[Stored items]
=-=-=-=-=
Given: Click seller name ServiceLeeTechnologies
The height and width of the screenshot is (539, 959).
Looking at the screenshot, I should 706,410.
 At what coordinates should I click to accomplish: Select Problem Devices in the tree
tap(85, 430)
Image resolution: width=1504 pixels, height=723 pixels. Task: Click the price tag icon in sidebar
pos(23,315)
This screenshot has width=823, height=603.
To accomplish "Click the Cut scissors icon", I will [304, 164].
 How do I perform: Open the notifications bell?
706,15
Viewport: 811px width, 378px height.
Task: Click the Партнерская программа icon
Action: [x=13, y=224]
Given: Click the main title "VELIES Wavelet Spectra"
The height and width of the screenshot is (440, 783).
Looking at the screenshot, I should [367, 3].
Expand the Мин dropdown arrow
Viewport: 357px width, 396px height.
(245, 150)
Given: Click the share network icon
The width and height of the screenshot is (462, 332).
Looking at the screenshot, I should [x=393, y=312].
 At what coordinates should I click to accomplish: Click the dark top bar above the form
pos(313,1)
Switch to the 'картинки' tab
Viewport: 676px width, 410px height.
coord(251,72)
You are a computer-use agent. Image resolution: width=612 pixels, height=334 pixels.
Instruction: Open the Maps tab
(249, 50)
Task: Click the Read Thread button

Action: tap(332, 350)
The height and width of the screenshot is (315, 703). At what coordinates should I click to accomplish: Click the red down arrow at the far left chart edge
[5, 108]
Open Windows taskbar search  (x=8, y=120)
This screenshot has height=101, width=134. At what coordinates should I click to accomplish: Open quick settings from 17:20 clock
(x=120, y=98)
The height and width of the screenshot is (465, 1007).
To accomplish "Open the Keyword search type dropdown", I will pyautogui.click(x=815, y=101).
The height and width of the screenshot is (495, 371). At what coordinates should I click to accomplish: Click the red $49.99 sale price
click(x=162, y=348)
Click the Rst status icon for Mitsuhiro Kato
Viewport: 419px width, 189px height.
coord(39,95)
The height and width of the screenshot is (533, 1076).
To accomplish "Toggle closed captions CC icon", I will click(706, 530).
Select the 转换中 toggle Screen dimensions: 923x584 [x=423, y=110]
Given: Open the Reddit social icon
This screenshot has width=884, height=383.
=-=-=-=-=
Retype the listing from the line containing "How do I perform: Open" through the end of the listing, with no changes.

 How do I perform: Open the notifications bell?
706,15
Viewport: 811px width, 378px height.
Task: Click the Партнерская программа icon
Action: [x=13, y=224]
Given: Click the main title "VELIES Wavelet Spectra"
The height and width of the screenshot is (440, 783).
Looking at the screenshot, I should [367, 3].
Expand the Мин dropdown arrow
Viewport: 357px width, 396px height.
(245, 150)
Given: Click the share network icon
The width and height of the screenshot is (462, 332).
Looking at the screenshot, I should [x=393, y=312].
 At what coordinates should I click to accomplish: Click the dark top bar above the form
pos(313,1)
Switch to the 'картинки' tab
Viewport: 676px width, 410px height.
coord(251,72)
You are a computer-use agent. Image resolution: width=612 pixels, height=334 pixels.
Instruction: Open the Maps tab
(249, 50)
Task: Click the Read Thread button

Action: tap(332, 350)
The height and width of the screenshot is (315, 703). At what coordinates should I click to accomplish: Click the red down arrow at the far left chart edge
[5, 108]
Open Windows taskbar search  (x=8, y=120)
This screenshot has height=101, width=134. At what coordinates should I click to accomplish: Open quick settings from 17:20 clock
(x=120, y=98)
The height and width of the screenshot is (465, 1007).
To accomplish "Open the Keyword search type dropdown", I will pyautogui.click(x=815, y=101).
The height and width of the screenshot is (495, 371). At what coordinates should I click to accomplish: Click the red $49.99 sale price
click(x=162, y=348)
Click the Rst status icon for Mitsuhiro Kato
Viewport: 419px width, 189px height.
coord(39,95)
The height and width of the screenshot is (533, 1076).
To accomplish "Toggle closed captions CC icon", I will click(706, 530).
Select the 转换中 toggle Screen dimensions: 923x584 [x=423, y=110]
Given: Open the Reddit social icon
This screenshot has width=884, height=383.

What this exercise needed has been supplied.